For two days, they had stalked a boy they were assured moved but a half-day ahead of them. Taking into consideration the scope of his wounds, not to mention the pace at which Rurik tended to move—Assal bless him, but he had never been the earliest soul to rise—they should have caught him by now. Once, twice, half a dozen times. Yet something had changed. In the motions she spied time and time again in the water-logged trails and weary, unintentionally helpful faces of passersby, she encountered a sort of dire prophecy of newfound cunning.
This was to say: Rurik knew they were after him—or someone, at the least—and contrary to his own nature, he was making fools of them through escape, time and again.
Narrow escapes, but still escapes. At a small village at the edge of the Ulneberg, they had come close enough they had apparently bumbled an attempt of his to procure a horse. The rightful owner was still fuming when they arrived.
“And the boy,” she asked, unable to keep the urgency from her voice, “which way did the boy go?”
The man had grunted noncommittally, continued pacing and ranting. “I’ll have him dragged up before the magistrate in chains, I will. Stocks. Stocks and branding for a horse thief.”
“Which way?” she asked again, losing her patience.
“West, damn you,” the man snapped at last. “Not a one of you’s any respect. But that one, at least, he’ll think twice ‘fore he goes again.” Had he not held up a clump of all-too-familiar brown hair, Essa should have greeted that with skepticism. As it was, she took his point, and tried to ignore the worry it anchored in her gut.
A few good punches might be all it took to open
things too recently sewn.
“Think of it this way,” Rowan reasoned in the aftermath. “If he’s bald now, he should be even easier to find. It just might not be so easy on our eyes anymore to do so.”
West, the man said. So west they went.
She tried not to dwell on the fact that Usteroy was west. Cullick was west.
Everyone and their cats were heading west, racing into the arms of death. Whoever says to embrace cowardice is to embrace death forgets a key detail—to taste strawberries is not to taste fish. Sometimes she paused, looking back east, toward the forest and the hidden river. She might never see them again. Or taste another fish.

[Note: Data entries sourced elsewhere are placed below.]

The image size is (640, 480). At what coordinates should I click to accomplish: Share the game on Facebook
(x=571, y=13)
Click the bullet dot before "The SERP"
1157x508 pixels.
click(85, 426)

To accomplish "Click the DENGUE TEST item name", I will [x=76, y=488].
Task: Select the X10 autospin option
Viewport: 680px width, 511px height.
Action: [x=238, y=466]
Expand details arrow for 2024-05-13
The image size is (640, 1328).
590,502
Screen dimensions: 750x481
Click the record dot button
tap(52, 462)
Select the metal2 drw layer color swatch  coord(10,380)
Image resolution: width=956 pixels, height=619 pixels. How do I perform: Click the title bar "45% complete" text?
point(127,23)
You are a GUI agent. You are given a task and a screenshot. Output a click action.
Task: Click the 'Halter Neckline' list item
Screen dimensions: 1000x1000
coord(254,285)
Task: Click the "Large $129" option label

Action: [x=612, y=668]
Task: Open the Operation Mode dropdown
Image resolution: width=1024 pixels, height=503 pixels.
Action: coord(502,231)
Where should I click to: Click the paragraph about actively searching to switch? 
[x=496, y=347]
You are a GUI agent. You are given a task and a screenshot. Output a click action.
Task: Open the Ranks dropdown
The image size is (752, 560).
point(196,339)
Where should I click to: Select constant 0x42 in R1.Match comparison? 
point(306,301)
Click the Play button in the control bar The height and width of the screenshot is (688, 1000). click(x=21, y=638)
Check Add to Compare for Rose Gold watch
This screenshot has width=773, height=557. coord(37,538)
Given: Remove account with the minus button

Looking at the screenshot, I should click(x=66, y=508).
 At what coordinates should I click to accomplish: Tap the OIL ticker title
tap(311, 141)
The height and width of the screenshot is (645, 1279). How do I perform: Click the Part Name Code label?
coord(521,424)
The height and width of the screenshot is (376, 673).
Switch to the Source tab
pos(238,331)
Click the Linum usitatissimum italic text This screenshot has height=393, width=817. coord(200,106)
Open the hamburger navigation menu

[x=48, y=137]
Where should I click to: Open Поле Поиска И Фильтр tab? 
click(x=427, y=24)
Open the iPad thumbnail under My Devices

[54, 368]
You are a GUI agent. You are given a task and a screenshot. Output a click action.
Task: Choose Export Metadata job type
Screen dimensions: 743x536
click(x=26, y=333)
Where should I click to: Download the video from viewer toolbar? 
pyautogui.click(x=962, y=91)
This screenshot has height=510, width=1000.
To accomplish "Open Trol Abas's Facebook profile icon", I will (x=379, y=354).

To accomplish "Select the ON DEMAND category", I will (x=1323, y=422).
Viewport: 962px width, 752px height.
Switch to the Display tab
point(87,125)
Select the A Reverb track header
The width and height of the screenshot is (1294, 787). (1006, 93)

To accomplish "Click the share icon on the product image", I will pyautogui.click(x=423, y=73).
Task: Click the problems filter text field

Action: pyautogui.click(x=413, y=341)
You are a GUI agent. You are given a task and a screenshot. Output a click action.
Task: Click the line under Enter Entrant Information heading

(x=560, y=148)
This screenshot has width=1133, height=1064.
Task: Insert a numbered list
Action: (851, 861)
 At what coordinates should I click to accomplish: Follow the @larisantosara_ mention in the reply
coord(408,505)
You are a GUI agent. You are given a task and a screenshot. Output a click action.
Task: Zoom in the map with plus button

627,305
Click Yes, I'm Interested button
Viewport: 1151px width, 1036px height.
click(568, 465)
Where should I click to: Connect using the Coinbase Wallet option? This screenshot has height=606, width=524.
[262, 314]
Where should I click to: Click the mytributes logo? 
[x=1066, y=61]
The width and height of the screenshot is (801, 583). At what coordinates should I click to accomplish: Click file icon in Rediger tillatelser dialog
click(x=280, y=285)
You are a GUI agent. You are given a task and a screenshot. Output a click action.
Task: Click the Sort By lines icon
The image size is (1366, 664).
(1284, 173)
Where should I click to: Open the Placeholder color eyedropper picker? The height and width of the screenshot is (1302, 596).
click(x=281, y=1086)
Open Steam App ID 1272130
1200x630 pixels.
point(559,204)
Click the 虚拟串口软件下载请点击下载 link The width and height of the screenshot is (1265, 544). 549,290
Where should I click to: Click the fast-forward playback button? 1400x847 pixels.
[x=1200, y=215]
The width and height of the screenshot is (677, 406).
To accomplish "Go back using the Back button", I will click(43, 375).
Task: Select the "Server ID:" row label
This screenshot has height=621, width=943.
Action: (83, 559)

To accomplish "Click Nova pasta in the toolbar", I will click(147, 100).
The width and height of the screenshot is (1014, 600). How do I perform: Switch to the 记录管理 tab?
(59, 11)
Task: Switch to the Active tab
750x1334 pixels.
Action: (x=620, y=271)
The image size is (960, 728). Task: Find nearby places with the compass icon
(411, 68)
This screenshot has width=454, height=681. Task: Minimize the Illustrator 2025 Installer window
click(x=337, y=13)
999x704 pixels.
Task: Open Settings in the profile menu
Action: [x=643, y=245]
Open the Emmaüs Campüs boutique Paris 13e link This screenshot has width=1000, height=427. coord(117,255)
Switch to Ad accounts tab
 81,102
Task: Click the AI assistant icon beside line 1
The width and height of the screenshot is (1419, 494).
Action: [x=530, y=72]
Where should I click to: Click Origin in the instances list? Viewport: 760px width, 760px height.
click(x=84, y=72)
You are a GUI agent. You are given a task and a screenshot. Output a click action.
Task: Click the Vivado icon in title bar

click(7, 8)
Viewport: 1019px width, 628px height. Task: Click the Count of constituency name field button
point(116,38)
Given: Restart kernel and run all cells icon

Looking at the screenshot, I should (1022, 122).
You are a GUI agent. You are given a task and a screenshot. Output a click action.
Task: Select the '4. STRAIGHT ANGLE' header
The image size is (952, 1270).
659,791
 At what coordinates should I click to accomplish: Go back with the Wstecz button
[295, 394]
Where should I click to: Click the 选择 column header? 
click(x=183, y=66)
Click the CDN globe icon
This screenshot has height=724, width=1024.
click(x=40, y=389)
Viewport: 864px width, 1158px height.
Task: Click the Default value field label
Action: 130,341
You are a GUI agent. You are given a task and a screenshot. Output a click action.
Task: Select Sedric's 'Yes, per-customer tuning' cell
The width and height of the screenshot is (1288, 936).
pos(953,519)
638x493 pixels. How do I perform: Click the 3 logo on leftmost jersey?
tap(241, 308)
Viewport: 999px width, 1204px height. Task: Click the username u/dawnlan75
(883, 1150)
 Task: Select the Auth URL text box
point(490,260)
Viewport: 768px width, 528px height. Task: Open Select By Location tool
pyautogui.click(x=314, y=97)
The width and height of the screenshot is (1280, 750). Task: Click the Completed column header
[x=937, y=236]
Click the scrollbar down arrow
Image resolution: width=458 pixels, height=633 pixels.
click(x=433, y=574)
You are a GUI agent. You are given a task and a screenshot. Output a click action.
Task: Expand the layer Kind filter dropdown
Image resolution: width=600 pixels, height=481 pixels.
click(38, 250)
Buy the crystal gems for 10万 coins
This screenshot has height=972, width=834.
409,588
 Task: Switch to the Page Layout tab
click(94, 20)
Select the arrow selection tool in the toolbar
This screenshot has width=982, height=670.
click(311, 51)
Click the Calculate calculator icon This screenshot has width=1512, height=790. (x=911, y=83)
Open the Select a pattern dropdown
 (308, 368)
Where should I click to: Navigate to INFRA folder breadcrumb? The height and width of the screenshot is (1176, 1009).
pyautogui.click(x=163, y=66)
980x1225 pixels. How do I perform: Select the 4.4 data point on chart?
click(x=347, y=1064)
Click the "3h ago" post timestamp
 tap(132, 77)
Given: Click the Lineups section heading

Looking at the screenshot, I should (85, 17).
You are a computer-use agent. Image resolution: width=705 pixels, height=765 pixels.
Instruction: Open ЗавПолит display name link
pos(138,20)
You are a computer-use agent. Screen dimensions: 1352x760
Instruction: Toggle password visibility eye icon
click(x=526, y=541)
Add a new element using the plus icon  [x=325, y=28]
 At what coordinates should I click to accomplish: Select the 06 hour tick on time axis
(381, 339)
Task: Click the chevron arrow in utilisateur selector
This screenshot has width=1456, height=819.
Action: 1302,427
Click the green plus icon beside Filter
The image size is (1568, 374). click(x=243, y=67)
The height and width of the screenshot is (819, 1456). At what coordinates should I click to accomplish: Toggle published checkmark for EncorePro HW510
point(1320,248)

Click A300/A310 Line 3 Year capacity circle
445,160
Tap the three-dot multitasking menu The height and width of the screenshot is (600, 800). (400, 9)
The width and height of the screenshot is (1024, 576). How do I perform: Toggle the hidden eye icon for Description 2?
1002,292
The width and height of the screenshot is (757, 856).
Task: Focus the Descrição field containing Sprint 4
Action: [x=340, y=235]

The world was a stranger place on the plains beyond the forest. Though she had spent years in wandering it, and months in the confines of that horde men called an army, Essa would never grow used to the openness of it. Men like Alviss had called it freeing. Open. Endless. Men like Rowan called it dull and empty.
It was the difference between sunrise and sunset. An old forest was a heady, eternally vibrant dusk, while the plains were fire-scorched giants, boundless, with nothing to put them into perspective. Even the sounds of animals were distant, echoing, though there was no hiding there—the ears deceived, but the eyes told true. Another lesson in opposites from the forest.
So too, like the forest, she thought of herself as having a certain measure of luck. She was one of the fortunate forest flowers to find light’s bounty, blossoming where others stunted, fell. She knew people—so many people—that would never leave Verdan, never see the world beyond. They would live and breathe and die without ever truly growing.
Voren had almost been one of those.
She glanced around the brush, parsing out signs where she could. For all the light in the world that beat down on these hard places, plants did not flourish here. There were no flushing bounties of fruit. Stunted grass flushed the wide earth, with only scrub to break the monotony.
Fortunately, that scrub could be as ruthless as a newborn’s nails. Berries were the one bounty of these places, but one had to be careful in their picking. They were about a half-mile outside the thick boundaries of ash and oak when they found that food—and the blood that flowered it.